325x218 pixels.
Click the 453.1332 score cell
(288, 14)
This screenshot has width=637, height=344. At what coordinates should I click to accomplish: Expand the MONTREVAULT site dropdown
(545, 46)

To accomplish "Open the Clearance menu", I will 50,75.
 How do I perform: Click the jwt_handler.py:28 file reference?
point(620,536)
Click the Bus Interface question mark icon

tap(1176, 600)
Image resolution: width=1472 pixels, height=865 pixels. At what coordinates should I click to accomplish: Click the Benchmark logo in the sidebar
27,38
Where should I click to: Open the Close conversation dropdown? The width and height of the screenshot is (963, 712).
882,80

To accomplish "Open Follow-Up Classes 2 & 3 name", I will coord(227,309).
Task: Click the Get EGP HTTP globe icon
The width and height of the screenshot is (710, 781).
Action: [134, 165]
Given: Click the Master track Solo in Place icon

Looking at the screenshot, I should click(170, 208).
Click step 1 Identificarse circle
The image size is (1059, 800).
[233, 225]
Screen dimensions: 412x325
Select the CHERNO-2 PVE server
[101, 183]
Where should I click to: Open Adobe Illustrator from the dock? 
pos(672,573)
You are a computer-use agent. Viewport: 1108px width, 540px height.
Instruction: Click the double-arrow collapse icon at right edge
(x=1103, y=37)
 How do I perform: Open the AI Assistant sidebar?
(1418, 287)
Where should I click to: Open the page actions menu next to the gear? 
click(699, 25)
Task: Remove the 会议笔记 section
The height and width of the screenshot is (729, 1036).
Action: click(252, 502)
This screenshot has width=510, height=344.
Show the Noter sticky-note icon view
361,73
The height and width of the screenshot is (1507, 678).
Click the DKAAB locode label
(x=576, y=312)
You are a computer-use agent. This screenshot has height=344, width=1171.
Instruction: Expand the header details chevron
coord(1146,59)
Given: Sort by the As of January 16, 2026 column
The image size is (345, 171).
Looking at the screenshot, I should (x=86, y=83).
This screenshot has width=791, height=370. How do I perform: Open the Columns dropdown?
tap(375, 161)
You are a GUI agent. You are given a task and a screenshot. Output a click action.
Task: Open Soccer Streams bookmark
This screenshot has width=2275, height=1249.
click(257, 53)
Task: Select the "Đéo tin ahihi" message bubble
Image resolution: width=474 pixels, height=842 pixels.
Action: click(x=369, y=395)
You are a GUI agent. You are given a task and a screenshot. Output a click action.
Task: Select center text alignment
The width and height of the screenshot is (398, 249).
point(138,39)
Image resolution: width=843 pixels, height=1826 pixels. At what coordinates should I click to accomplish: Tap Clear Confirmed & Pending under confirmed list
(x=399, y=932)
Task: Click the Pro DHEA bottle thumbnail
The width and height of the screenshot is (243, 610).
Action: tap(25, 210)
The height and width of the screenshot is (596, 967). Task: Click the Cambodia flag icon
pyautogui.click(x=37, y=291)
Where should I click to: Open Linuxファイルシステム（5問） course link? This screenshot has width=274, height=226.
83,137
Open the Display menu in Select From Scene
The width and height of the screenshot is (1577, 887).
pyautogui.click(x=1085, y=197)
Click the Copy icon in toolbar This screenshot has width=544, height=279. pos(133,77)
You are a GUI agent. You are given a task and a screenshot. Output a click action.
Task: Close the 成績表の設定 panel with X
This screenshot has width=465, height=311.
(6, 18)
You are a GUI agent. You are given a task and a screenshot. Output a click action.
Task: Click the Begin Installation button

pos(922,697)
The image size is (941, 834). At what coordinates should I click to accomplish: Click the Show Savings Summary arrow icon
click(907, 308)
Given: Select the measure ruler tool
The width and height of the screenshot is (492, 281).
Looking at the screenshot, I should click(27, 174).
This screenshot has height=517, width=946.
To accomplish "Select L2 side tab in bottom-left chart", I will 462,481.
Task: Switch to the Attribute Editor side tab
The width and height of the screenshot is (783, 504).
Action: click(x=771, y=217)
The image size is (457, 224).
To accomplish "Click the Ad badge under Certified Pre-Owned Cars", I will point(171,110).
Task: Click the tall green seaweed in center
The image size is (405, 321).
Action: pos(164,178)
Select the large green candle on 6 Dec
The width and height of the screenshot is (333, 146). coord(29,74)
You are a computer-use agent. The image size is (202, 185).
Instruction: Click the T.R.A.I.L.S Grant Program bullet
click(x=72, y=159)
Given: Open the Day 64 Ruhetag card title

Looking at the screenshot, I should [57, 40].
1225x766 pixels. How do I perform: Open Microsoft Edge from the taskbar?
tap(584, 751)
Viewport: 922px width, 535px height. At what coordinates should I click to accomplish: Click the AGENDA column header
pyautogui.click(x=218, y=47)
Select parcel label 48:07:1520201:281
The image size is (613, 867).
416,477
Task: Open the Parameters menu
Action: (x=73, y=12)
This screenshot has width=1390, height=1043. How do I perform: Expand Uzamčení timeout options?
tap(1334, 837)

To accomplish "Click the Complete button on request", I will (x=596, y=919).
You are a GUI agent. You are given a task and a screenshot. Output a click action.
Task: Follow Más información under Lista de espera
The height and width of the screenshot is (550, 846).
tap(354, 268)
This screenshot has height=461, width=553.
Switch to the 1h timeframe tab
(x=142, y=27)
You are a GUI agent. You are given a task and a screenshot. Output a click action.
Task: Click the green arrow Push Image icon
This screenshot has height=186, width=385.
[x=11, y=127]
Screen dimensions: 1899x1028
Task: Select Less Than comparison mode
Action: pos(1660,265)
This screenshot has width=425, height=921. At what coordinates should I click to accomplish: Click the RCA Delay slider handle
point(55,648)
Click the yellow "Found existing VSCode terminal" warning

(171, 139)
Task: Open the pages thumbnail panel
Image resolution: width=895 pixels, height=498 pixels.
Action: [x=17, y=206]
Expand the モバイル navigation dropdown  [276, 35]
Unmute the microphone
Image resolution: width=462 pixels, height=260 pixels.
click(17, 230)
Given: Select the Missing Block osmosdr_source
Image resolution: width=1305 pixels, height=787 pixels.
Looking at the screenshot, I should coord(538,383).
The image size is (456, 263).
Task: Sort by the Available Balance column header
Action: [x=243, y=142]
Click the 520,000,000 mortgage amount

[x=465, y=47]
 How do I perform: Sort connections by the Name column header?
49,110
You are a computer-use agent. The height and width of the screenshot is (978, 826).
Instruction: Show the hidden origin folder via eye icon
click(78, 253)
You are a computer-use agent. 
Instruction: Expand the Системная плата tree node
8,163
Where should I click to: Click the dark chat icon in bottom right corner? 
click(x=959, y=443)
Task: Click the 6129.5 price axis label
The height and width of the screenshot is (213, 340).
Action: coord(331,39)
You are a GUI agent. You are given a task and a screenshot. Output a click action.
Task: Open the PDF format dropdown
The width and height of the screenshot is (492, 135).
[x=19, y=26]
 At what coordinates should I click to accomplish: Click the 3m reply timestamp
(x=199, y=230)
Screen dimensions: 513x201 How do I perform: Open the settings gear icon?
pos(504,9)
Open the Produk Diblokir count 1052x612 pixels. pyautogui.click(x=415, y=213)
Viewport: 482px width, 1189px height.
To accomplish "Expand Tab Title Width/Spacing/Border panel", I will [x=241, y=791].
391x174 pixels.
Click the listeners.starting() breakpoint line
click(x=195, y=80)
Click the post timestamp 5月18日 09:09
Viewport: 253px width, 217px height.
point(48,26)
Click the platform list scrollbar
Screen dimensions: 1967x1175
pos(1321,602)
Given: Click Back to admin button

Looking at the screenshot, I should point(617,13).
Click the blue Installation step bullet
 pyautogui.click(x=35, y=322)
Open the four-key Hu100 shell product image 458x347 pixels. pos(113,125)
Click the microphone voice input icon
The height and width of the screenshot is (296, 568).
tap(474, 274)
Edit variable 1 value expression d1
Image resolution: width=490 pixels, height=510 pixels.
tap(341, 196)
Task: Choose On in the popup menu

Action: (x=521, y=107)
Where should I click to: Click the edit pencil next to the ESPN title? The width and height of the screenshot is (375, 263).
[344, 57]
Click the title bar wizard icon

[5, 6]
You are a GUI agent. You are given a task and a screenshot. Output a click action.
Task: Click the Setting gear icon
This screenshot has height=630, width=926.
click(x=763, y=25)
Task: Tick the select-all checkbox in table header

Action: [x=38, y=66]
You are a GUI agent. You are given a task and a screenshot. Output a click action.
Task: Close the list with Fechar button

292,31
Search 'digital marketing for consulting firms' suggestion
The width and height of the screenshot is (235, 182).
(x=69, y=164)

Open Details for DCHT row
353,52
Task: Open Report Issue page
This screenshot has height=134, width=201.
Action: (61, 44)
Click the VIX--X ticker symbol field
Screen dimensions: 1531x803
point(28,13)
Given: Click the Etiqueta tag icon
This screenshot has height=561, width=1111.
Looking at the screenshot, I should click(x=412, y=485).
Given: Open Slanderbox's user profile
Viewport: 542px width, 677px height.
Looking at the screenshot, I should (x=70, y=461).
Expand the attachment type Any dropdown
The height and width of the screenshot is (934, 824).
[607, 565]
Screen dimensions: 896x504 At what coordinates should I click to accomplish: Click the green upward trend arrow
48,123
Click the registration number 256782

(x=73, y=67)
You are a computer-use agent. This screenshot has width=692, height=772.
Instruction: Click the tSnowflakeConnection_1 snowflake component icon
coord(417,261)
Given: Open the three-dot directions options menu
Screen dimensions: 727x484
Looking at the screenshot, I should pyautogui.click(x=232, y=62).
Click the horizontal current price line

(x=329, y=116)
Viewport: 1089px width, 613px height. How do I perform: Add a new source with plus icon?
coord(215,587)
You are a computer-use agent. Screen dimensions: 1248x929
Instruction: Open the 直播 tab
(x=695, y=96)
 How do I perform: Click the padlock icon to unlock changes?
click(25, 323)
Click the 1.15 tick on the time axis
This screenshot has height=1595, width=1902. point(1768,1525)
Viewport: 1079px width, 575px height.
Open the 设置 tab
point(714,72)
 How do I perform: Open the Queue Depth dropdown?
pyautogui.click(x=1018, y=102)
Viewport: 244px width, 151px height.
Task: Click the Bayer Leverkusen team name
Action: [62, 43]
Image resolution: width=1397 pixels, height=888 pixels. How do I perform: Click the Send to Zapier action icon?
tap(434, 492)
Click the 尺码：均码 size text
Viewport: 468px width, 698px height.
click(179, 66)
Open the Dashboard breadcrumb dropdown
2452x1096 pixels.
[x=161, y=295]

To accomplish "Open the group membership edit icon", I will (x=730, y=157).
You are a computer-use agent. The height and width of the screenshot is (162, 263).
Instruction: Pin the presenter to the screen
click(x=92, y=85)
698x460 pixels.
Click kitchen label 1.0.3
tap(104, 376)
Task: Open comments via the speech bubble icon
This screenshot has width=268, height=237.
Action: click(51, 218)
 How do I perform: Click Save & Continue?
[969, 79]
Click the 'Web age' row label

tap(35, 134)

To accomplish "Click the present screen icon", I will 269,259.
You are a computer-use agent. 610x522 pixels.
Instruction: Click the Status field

-.-.-

What you have to do => Arrange the records as a JSON list of strings, starting at the line with "You are a computer-use agent. Viewport: 1108px" and going up to and including the line with "(x=399, y=932)". Use one string per line and leave out blank lines.

Answer below =>
[
  "You are a computer-use agent. Viewport: 1108px width, 540px height.",
  "Instruction: Click the double-arrow collapse icon at right edge",
  "(x=1103, y=37)",
  " How do I perform: Open the AI Assistant sidebar?",
  "(1418, 287)",
  "Where should I click to: Open the page actions menu next to the gear? ",
  "click(699, 25)",
  "Task: Remove the 会议笔记 section",
  "The height and width of the screenshot is (729, 1036).",
  "Action: click(252, 502)",
  "This screenshot has width=510, height=344.",
  "Show the Noter sticky-note icon view",
  "361,73",
  "The height and width of the screenshot is (1507, 678).",
  "Click the DKAAB locode label",
  "(x=576, y=312)",
  "You are a computer-use agent. This screenshot has height=344, width=1171.",
  "Instruction: Expand the header details chevron",
  "coord(1146,59)",
  "Given: Sort by the As of January 16, 2026 column",
  "The image size is (345, 171).",
  "Looking at the screenshot, I should (x=86, y=83).",
  "This screenshot has width=791, height=370. How do I perform: Open the Columns dropdown?",
  "tap(375, 161)",
  "You are a GUI agent. You are given a task and a screenshot. Output a click action.",
  "Task: Open Soccer Streams bookmark",
  "This screenshot has width=2275, height=1249.",
  "click(257, 53)",
  "Task: Select the \"Đéo tin ahihi\" message bubble",
  "Image resolution: width=474 pixels, height=842 pixels.",
  "Action: click(x=369, y=395)",
  "You are a GUI agent. You are given a task and a screenshot. Output a click action.",
  "Task: Select center text alignment",
  "The width and height of the screenshot is (398, 249).",
  "point(138,39)",
  "Image resolution: width=843 pixels, height=1826 pixels. At what coordinates should I click to accomplish: Tap Clear Confirmed & Pending under confirmed list",
  "(x=399, y=932)"
]